Instructions for the task — Every record below is to be reproduced exactly.

(Records excerpted from a collection)
........

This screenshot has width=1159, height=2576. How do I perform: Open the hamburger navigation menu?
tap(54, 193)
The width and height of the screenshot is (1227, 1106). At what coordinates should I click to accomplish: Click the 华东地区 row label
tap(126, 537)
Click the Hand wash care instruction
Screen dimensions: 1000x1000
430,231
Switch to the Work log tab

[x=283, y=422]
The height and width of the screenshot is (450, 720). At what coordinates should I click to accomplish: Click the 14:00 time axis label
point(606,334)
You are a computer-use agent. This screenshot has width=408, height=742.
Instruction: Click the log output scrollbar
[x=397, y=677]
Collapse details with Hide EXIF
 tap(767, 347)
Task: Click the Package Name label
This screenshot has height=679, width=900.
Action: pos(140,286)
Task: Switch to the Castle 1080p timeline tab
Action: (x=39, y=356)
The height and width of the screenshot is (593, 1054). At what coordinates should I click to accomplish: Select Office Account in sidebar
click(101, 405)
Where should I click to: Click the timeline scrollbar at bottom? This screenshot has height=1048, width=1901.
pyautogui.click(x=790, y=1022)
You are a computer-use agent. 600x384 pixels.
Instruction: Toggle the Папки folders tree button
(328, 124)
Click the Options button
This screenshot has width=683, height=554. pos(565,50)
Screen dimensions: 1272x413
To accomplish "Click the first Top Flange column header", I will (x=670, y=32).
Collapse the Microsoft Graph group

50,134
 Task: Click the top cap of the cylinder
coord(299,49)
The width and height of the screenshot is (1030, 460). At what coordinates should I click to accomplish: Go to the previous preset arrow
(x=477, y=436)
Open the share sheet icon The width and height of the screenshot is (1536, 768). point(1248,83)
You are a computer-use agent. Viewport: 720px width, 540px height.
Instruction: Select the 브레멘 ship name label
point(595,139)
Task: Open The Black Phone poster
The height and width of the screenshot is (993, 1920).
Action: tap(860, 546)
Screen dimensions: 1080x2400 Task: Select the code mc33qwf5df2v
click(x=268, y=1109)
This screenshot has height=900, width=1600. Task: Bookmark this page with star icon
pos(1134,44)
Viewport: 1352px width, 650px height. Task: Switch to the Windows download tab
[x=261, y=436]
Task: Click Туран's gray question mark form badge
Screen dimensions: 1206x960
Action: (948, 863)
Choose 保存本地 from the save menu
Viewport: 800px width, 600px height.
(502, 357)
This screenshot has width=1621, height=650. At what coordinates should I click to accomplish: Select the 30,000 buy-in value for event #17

........

Written answer —
This screenshot has width=1159, height=2576. How do I perform: Open the hamburger navigation menu?
tap(54, 193)
The width and height of the screenshot is (1227, 1106). At what coordinates should I click to accomplish: Click the 华东地区 row label
tap(126, 537)
Click the Hand wash care instruction
Screen dimensions: 1000x1000
430,231
Switch to the Work log tab

[x=283, y=422]
The height and width of the screenshot is (450, 720). At what coordinates should I click to accomplish: Click the 14:00 time axis label
point(606,334)
You are a computer-use agent. This screenshot has width=408, height=742.
Instruction: Click the log output scrollbar
[x=397, y=677]
Collapse details with Hide EXIF
 tap(767, 347)
Task: Click the Package Name label
This screenshot has height=679, width=900.
Action: pos(140,286)
Task: Switch to the Castle 1080p timeline tab
Action: (x=39, y=356)
The height and width of the screenshot is (593, 1054). At what coordinates should I click to accomplish: Select Office Account in sidebar
click(101, 405)
Where should I click to: Click the timeline scrollbar at bottom? This screenshot has height=1048, width=1901.
pyautogui.click(x=790, y=1022)
You are a computer-use agent. 600x384 pixels.
Instruction: Toggle the Папки folders tree button
(328, 124)
Click the Options button
This screenshot has width=683, height=554. pos(565,50)
Screen dimensions: 1272x413
To accomplish "Click the first Top Flange column header", I will (x=670, y=32).
Collapse the Microsoft Graph group

50,134
 Task: Click the top cap of the cylinder
coord(299,49)
The width and height of the screenshot is (1030, 460). At what coordinates should I click to accomplish: Go to the previous preset arrow
(x=477, y=436)
Open the share sheet icon The width and height of the screenshot is (1536, 768). point(1248,83)
You are a computer-use agent. Viewport: 720px width, 540px height.
Instruction: Select the 브레멘 ship name label
point(595,139)
Task: Open The Black Phone poster
The height and width of the screenshot is (993, 1920).
Action: tap(860, 546)
Screen dimensions: 1080x2400 Task: Select the code mc33qwf5df2v
click(x=268, y=1109)
This screenshot has height=900, width=1600. Task: Bookmark this page with star icon
pos(1134,44)
Viewport: 1352px width, 650px height. Task: Switch to the Windows download tab
[x=261, y=436]
Task: Click Туран's gray question mark form badge
Screen dimensions: 1206x960
Action: (948, 863)
Choose 保存本地 from the save menu
Viewport: 800px width, 600px height.
(502, 357)
This screenshot has width=1621, height=650. At what coordinates should I click to accomplish: Select the 30,000 buy-in value for event #17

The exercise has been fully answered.